**SELECTED EXCERPT**:
CIE IGCSE Mathematics (0580) Vectors in two dimensions Study Notes - New Syllabus
CIE IGCSE Mathematics (0580) Vectors in two dimensions Study Notes
LEARNING OBJECTIVE
- Vectors in two dimensions
Key Concepts:
Describing a Translation Using a Vector
Adding and Subtracting Vectors
Multiplying a Vector by a Scalar
Describing a Translation Using a Vector
Describing a Translation Using a Vector
A translation is a type of transformation that moves a shape from one position to another without rotating, resizing, or changing its orientation.
A translation is described using a vector, which shows how far and in what direction each point moves.
Vector Notation:
A translation of
\( \begin{pmatrix} x \\ y \end{pmatrix} \)
means:
- Move x units right (if positive) or left (if negative)
- Move y units up (if positive) or down (if negative)
You may also see translations written as \( \vec{AB} \) or simply vector \( \vec{a} \) if points A and B define the movement.
Example:
A point moves by the vector \( \begin{pmatrix} 4 \\ -2 \end{pmatrix} \). Describe the movement.
▶️ Answer/Explanation
The point moves:
- 4 units to the right (positive x)
- 2 units down (negative y)
This is a translation described by the vector \( \begin{pmatrix} 4 \\ -2 \end{pmatrix} \).
Example:
Point A is at (3, 5) and is translated to point B at (8, 2). Write the translation vector \( \vec{AB} \).
▶️ Answer/Explanation
To find vector \( \vec{AB} \), subtract coordinates:
\( \vec{AB} = \begin{pmatrix} 8 – 3 \\ 2 – 5 \end{pmatrix} = \begin{pmatrix} 5 \\ -3 \end{pmatrix} \)
So the translation moves 5 units right and 3 units down.
Adding and Subtracting Vectors
Adding and Subtracting Vectors
Vectors can be added or subtracted by combining their components.
Addition:
To add two vectors:
\( \begin{pmatrix} a \\ b \end{pmatrix} + \begin{pmatrix} c \\ d \end{pmatrix} = \begin{pmatrix} a + c \\ b + d \end{pmatrix} \)
Subtraction:
To subtract two vectors:
\( \begin{pmatrix} a \\ b \end{pmatrix} – \begin{pmatrix} c \\ d \end{pmatrix} = \begin{pmatrix} a – c \\ b – d \end{pmatrix} \)

A block of data:
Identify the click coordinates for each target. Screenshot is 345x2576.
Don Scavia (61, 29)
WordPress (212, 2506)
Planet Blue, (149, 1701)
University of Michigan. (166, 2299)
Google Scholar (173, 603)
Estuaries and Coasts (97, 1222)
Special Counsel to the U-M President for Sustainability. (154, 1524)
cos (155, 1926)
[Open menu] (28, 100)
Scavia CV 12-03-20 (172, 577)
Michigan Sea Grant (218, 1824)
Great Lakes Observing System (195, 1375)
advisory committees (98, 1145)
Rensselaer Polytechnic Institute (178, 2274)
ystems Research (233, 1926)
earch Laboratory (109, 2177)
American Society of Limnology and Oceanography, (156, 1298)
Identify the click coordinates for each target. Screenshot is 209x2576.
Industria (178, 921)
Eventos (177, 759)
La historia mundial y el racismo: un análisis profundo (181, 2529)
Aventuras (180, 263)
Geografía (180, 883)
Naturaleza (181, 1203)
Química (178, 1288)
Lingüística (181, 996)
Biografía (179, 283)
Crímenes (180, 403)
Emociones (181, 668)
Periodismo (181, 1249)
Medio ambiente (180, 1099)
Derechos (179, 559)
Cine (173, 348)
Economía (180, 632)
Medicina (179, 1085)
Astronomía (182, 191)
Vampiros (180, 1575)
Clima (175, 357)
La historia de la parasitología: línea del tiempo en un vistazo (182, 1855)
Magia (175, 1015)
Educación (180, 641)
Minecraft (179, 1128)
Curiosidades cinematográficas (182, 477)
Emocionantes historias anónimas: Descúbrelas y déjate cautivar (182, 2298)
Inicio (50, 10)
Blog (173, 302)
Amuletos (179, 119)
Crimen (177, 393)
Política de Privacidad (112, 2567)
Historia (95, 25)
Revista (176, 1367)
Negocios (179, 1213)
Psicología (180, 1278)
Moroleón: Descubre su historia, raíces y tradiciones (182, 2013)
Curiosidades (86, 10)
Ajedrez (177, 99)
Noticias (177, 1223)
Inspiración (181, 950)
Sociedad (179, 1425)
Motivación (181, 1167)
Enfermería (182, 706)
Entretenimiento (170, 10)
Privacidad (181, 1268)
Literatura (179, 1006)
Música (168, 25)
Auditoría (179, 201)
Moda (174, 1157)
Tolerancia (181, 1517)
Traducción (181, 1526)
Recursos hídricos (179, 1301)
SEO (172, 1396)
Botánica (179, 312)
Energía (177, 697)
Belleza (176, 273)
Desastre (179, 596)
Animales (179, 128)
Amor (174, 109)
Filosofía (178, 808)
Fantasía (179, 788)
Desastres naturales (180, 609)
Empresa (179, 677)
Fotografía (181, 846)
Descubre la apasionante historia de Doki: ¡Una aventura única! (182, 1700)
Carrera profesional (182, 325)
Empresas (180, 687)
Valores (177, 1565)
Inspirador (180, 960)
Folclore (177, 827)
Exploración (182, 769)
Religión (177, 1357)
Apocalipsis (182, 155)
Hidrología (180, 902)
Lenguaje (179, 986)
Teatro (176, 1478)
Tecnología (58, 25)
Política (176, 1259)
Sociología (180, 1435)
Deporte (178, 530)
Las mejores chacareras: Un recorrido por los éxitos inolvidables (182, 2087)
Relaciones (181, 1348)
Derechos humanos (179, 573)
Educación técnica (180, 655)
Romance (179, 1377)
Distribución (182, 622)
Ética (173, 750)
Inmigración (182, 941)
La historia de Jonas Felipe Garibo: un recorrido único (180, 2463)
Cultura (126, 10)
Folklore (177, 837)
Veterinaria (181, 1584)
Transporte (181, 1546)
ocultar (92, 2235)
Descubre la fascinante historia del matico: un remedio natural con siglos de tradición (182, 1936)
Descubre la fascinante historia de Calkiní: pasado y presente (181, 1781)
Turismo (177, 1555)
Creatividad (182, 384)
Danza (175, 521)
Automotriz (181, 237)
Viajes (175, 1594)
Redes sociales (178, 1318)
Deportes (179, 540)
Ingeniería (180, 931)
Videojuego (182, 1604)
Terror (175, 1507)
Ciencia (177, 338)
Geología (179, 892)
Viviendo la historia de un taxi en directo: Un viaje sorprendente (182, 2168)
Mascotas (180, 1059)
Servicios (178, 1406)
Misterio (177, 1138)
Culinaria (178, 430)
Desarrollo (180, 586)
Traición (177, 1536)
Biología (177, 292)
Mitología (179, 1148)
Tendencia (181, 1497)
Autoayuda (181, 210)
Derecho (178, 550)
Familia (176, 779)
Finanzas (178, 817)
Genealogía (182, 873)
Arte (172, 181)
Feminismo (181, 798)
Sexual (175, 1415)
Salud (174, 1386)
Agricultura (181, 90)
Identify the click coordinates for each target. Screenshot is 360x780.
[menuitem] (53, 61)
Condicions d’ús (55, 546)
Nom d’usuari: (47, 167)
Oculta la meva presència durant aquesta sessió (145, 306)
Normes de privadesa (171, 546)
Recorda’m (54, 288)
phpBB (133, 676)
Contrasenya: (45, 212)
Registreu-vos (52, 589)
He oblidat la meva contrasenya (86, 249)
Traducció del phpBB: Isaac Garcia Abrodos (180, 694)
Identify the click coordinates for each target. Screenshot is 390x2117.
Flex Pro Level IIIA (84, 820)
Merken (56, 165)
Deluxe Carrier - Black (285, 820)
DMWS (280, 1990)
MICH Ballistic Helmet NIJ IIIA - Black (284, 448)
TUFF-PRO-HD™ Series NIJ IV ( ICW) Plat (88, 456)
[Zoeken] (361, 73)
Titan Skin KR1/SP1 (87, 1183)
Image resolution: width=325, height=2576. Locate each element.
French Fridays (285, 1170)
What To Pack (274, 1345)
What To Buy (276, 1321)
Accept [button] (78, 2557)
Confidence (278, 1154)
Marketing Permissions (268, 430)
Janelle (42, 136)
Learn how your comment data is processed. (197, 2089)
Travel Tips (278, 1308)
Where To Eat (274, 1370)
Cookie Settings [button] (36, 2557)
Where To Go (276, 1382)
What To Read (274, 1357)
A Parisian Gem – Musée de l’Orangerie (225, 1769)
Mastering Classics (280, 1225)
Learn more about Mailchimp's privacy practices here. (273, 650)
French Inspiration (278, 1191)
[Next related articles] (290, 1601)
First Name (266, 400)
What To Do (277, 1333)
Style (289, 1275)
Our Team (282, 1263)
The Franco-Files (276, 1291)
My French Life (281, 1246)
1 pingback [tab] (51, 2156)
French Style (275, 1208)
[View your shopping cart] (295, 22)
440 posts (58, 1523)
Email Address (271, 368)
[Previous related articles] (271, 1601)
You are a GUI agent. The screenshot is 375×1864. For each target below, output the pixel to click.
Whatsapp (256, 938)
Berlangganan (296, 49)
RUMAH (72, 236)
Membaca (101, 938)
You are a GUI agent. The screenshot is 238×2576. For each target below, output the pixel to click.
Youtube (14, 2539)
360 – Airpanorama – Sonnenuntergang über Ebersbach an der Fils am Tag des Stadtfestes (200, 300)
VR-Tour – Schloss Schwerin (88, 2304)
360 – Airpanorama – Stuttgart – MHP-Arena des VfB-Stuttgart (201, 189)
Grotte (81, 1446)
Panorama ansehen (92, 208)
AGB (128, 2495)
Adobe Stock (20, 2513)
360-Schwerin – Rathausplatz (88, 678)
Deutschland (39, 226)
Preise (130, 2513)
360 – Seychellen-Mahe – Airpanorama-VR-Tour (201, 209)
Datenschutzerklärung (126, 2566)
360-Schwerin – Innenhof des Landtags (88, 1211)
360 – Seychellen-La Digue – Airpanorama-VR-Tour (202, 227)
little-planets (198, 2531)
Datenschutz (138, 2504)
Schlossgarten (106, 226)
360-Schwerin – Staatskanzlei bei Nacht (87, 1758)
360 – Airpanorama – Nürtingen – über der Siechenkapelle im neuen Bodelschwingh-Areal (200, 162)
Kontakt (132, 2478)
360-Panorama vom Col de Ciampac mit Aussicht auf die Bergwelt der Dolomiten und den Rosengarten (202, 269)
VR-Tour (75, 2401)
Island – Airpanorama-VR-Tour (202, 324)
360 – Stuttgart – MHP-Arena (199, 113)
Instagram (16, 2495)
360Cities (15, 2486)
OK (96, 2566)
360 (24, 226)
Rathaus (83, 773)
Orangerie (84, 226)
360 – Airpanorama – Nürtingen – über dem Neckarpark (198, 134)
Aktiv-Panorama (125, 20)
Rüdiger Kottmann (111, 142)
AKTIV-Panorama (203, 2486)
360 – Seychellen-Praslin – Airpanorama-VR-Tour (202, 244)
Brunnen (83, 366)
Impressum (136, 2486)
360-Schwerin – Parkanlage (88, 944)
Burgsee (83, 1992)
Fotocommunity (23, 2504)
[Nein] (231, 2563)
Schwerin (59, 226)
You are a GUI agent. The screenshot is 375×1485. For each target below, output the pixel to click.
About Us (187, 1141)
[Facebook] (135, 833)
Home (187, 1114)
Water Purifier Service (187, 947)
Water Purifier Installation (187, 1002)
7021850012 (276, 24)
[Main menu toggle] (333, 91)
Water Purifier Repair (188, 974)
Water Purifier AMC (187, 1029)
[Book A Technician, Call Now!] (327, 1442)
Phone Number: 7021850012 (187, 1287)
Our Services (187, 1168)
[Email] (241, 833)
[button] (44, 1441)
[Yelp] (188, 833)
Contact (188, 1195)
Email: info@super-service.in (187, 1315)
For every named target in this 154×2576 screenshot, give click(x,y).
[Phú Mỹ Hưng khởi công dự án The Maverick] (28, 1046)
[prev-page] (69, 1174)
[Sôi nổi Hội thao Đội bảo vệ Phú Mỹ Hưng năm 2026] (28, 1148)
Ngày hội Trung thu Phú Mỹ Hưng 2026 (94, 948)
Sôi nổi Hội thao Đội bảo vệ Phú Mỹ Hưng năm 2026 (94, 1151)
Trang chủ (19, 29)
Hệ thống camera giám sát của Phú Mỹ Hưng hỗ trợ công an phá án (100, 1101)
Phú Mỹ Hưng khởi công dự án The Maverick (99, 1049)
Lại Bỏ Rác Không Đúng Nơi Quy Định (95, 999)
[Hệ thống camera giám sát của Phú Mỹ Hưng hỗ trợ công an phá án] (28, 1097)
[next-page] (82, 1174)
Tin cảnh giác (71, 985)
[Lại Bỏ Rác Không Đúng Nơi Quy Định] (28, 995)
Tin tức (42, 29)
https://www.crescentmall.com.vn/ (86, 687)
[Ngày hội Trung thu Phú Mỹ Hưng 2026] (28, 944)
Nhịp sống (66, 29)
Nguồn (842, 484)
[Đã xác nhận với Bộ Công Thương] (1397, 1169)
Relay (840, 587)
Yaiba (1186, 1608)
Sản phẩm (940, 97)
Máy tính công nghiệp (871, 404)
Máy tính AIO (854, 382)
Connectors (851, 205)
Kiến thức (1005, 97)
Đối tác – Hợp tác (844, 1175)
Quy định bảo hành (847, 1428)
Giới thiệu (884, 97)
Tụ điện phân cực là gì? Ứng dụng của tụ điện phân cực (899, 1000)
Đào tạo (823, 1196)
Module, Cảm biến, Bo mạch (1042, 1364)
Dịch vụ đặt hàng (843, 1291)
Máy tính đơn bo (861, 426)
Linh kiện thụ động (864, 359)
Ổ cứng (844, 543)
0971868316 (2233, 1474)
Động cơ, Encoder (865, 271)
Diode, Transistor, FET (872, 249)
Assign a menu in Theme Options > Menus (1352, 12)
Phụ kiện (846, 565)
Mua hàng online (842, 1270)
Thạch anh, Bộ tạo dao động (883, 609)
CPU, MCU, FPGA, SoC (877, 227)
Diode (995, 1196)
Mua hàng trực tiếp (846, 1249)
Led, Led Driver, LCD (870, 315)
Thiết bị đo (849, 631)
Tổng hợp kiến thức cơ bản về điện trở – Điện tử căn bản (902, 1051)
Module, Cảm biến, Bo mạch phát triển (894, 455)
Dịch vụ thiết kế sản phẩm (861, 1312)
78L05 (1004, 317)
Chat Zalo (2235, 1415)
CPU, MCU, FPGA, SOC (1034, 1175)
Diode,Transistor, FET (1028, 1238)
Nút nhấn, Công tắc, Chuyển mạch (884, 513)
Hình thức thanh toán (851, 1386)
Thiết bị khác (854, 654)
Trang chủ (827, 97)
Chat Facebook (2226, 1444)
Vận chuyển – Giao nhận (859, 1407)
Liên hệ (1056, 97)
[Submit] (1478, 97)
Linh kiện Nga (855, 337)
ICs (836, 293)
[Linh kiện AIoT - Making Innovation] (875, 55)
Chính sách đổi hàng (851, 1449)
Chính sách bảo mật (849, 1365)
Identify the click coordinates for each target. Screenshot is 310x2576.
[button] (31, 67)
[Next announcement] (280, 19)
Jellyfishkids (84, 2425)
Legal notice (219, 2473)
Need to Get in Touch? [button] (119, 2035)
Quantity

**WRITTEN TASK 1**:
Could you write out the vector study notes again, starting at "- Move y units" and ending at "Describe the movement.", replacing "movement" with "motion" throughout?
**WRITTEN TASK 2**:
Can you repeat word for word the lines of the records, starting at the line that contains "CPU, MCU, FPGA, SoC (877, 227)" and ending at the line that contains "Chat Zalo (2235, 1415)", with both of those lines included and nothing else?
The study notes and the records are separate material with no connection to each other.

**EXERCISE OUTPUT 1**:
- Move y units up (if positive) or down (if negative)
You may also see translations written as \( \vec{AB} \) or simply vector \( \vec{a} \) if points A and B define the motion.
Example:
A point moves by the vector \( \begin{pmatrix} 4 \\ -2 \end{pmatrix} \). Describe the motion.

**EXERCISE OUTPUT 2**:
CPU, MCU, FPGA, SoC (877, 227)
Diode (995, 1196)
Mua hàng trực tiếp (846, 1249)
Led, Led Driver, LCD (870, 315)
Thiết bị đo (849, 631)
Tổng hợp kiến thức cơ bản về điện trở – Điện tử căn bản (902, 1051)
Module, Cảm biến, Bo mạch phát triển (894, 455)
Dịch vụ thiết kế sản phẩm (861, 1312)
78L05 (1004, 317)
Chat Zalo (2235, 1415)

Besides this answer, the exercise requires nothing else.